We then experimented with trying a vmotion with one of these systems which had a high intr/s, this also seemed to work. “Good!” we thought a non-interruptive fix but when we tried with vmotion on another server it didn’t fix the problem. Then trying a vmotion again on the same server fixed it ?!
It seems that there is no pattern in fixing this, a cold reboot works or multiple vmotions sometimes helps. All these systems were SLES servers with SP2 running the SMP Linux kernel even though most only had one vCPU (but not all).
Definitely a strange one. I’ll keep an eye on this.

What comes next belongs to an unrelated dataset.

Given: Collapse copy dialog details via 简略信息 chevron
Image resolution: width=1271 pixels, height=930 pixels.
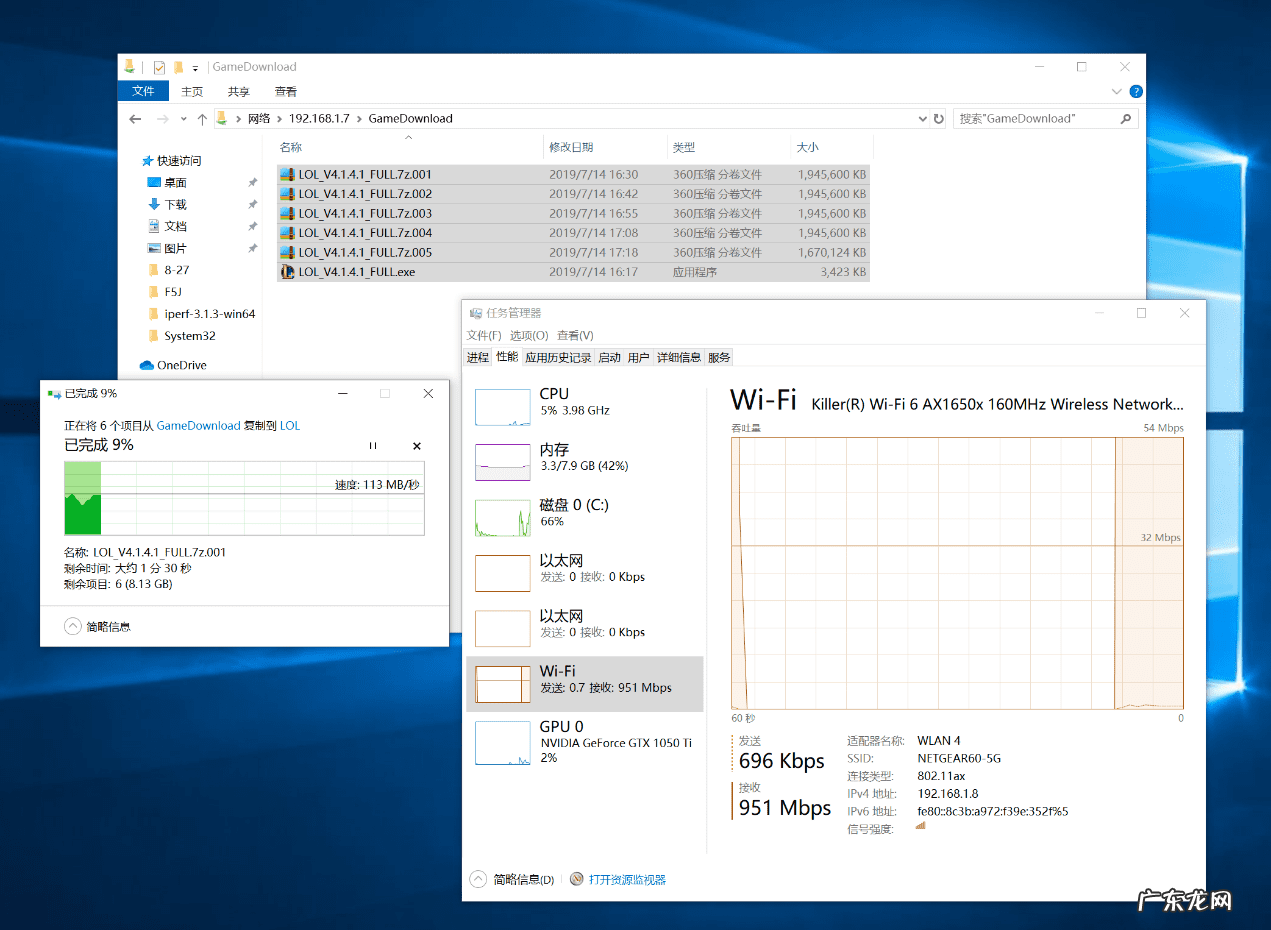Looking at the screenshot, I should [x=72, y=626].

Could that be a timer interrupt issue? maybe it’s too high for a VM? Often the default is 1000 for many distro’s 😦
Try booting with “divider=10” to lower it down to 100 which far enough for a VM 🙂
Cheers,
Didier
Thanks Didier, I saw that parameter mentioned in KB1006427 with regard to RedHat systems and though about trying it. The problem is of course this seems to be a bit random on which server it affects. At the moment we don’t have any problems 🙂
I will carry on investigating and maybe post a follow-up article if I find anything.
Cheers,
Neil.
divider=10 is the workaround like was mentioned, I have seen this at several sites and this fixed it. The SR says will be fixed in 4.1
Hi Rod,
When you say 4.1 do you mean vSphere 4.1 ?
Cheers,
Neil.
It seems this is fixed in ESXi4.0 U2. Haven’t seen any occurrences since upgrading.